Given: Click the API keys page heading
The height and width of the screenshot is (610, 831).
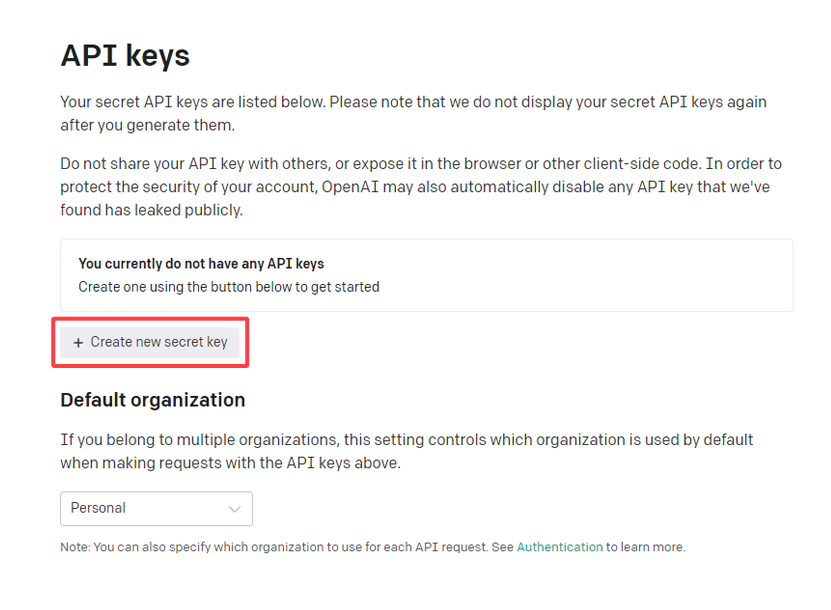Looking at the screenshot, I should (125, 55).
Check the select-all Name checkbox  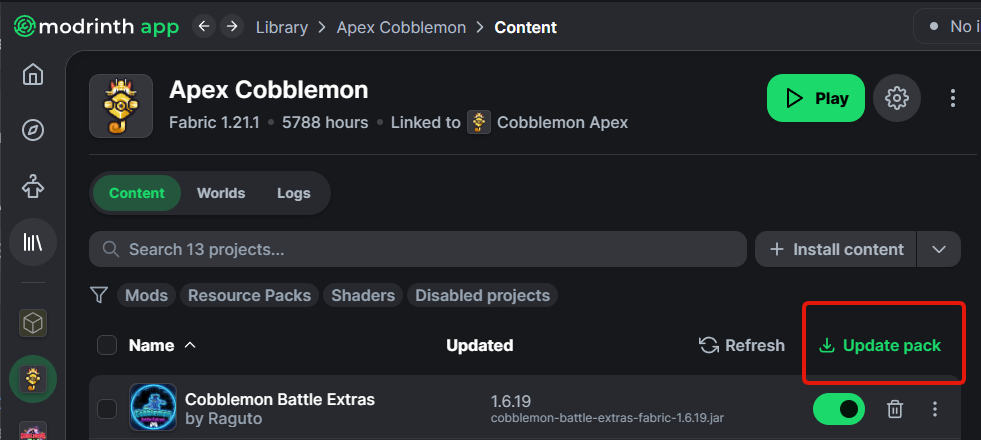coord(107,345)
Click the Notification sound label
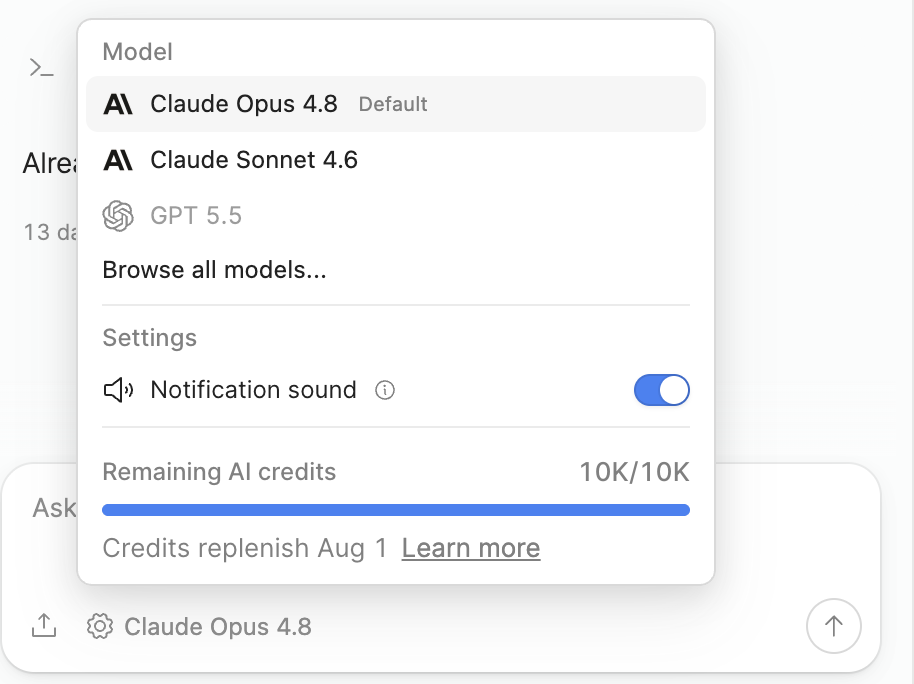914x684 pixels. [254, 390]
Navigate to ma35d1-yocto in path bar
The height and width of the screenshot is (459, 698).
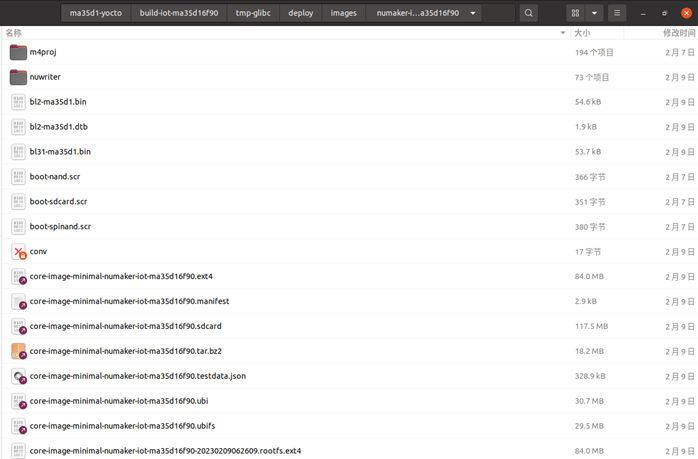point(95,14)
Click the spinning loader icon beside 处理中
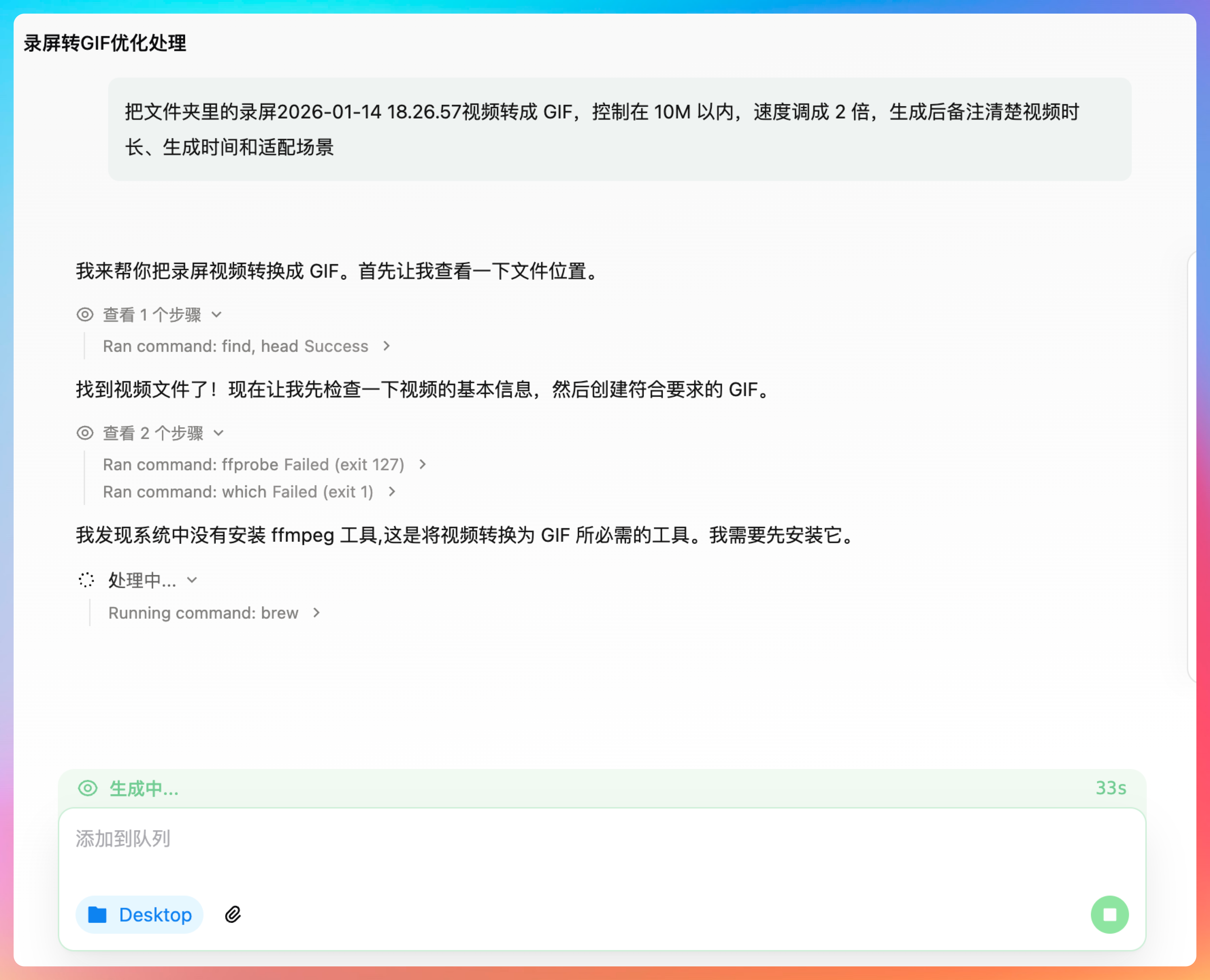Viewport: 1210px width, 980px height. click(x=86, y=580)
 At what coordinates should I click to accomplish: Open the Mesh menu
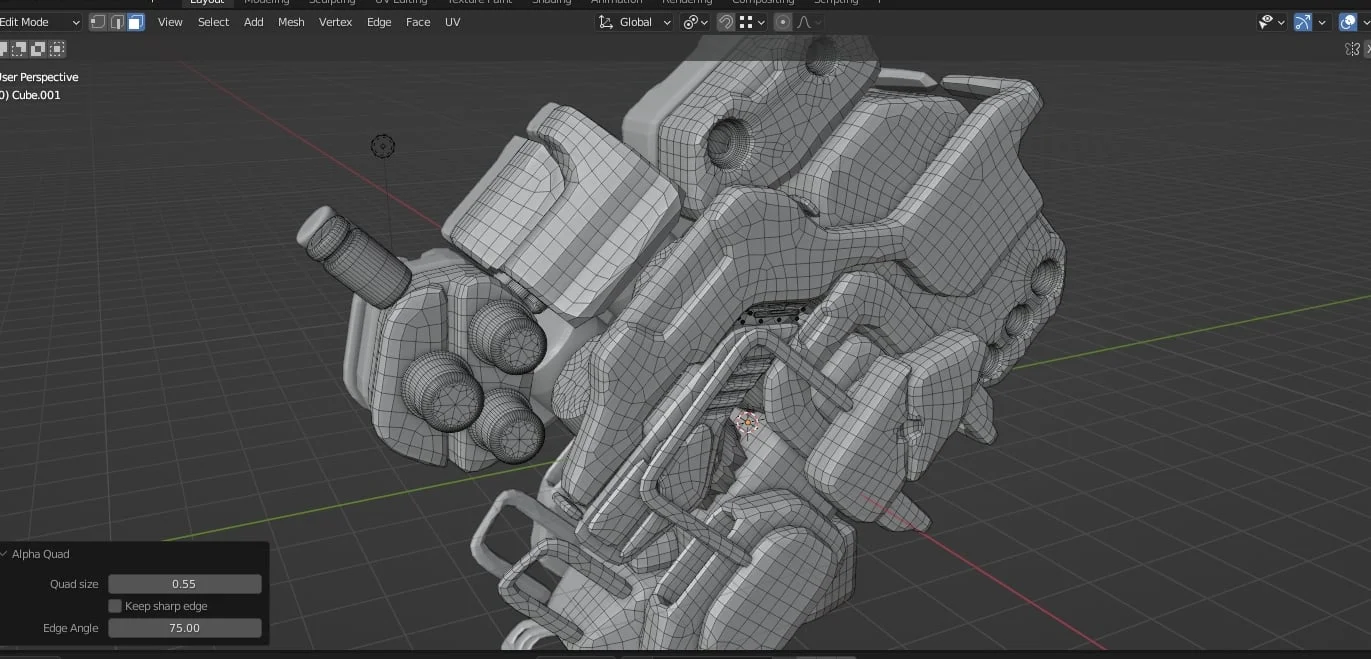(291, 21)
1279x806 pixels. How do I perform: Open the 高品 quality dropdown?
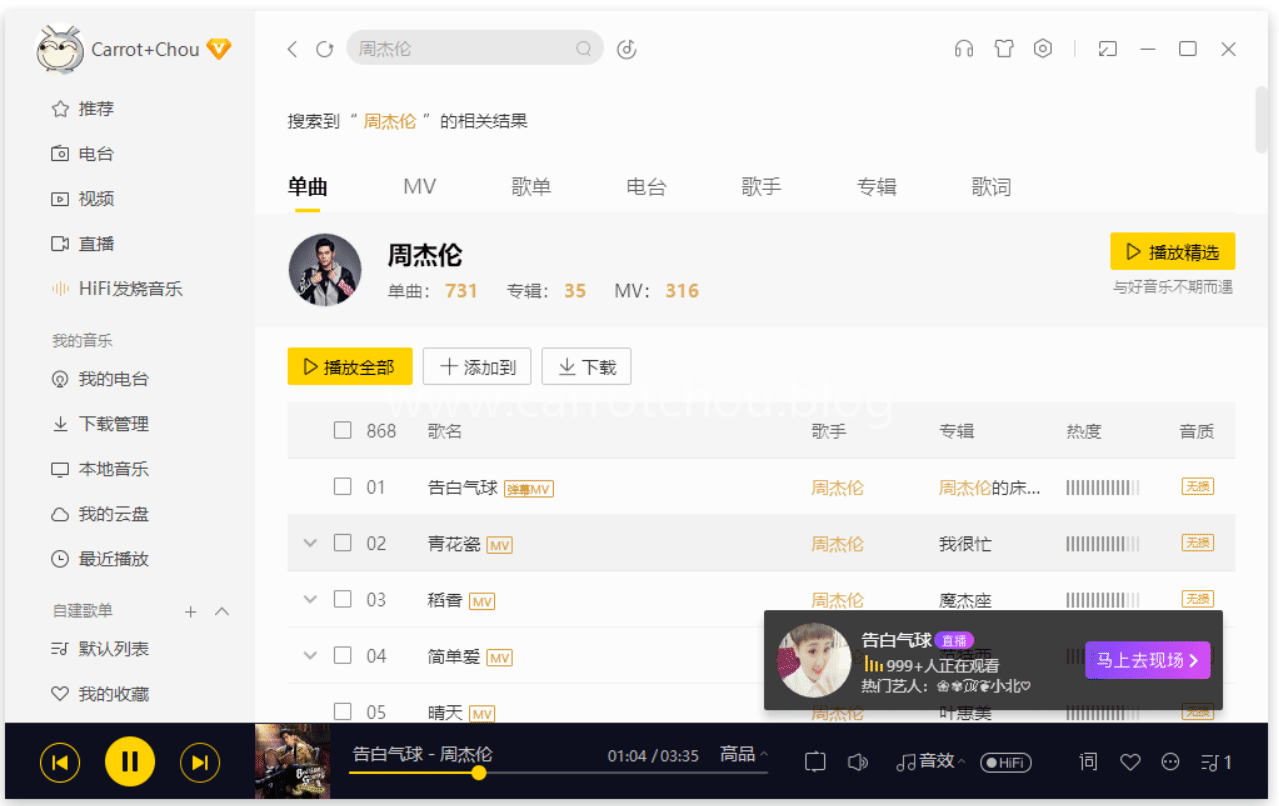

━━━━━━━━

Copy out everything from the line "Click the Notification sound label" down to the end of the records, renaming "Notification sound" to "Alert sound" and changing nothing else. Leave the pictures out.

Click the Alert sound label
914x684 pixels. [254, 390]
Navigate to ma35d1-yocto in path bar
The height and width of the screenshot is (459, 698).
point(95,14)
Click the spinning loader icon beside 处理中
Viewport: 1210px width, 980px height. click(x=86, y=580)
 At what coordinates should I click to accomplish: Open the Mesh menu
(291, 21)
1279x806 pixels. How do I perform: Open the 高品 quality dropdown?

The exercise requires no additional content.